Sobre cada uma dessas pessoas debruçavam-se outras tantas vestidas em jalecos brancos
e que usavam luvas de borracha, gorros e máscaras. O barulho aumentava à medida
que ele se aproximava do enorme salão onde aquelas pessoas se moviam ou se
mantinham atentas sobre os corpos dos que estavam deitados. Um odor forte e
nauseabundo pairava no ambiente.
Chegou a um ponto
próximo de uma das mesas e pôde, então, decifrar o que se passava. O que estava
sobre as mesas eram cadáveres e os vestidos em jalecos eram os alunos do curso
de medicina. Estavam dissecando os cadáveres na aula de Anatomia Humana. O odor
se devia aos tanques de formol onde ficavam imersos os corpos, guardados, após
se prestarem à dissecação.
Ivan estava
extasiado ante àquele cenário medieval, ao mesmo tempo que era atraído a ele.
Saiu andando entre as mesas, misturado aos alunos que discutiam os achados e
conversavam entre si, ao mesmo tempo que bebia estupefato as imagens daqueles
defuntos de aspecto enegrecido tendo seus corpos invadidos por estudantes
ávidos por desbravar a geografia do corpo humano.
Ivan perdeu a noção do tempo.
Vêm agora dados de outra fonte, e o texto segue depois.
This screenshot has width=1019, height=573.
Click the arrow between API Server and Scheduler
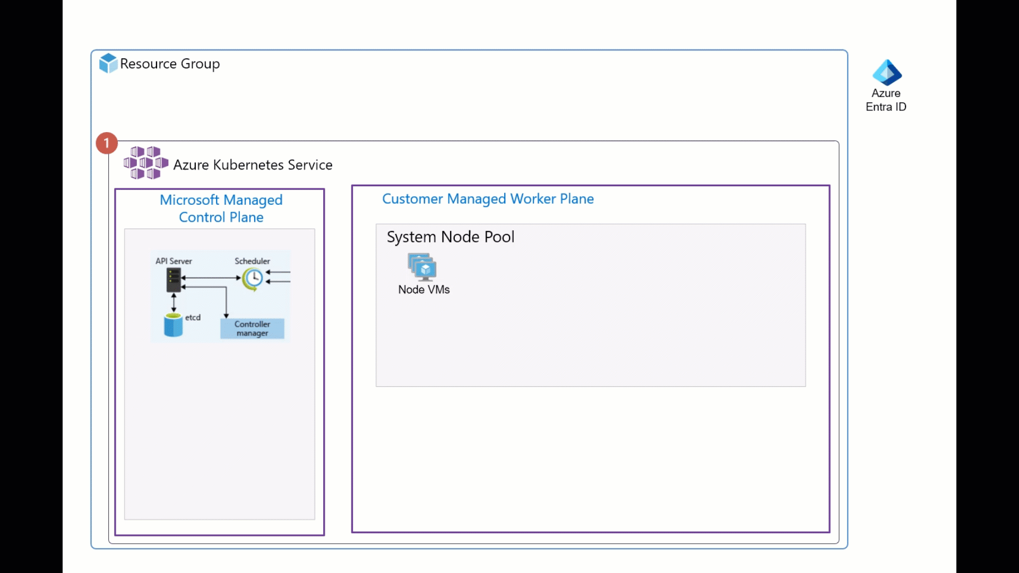coord(211,277)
Quando deu por si já haviam se passado duas horas desde que adentrara o recinto. A tarde caía lá fora.
Procurou a saída, a mesma por onde entrara. Antes de abandonar o salão,
virou-se mais uma vez como a se despedir. De sua boca disse, de si para si
baixinho: –“É isso o que quero fazer o resto da minha vida – quero ser médico”!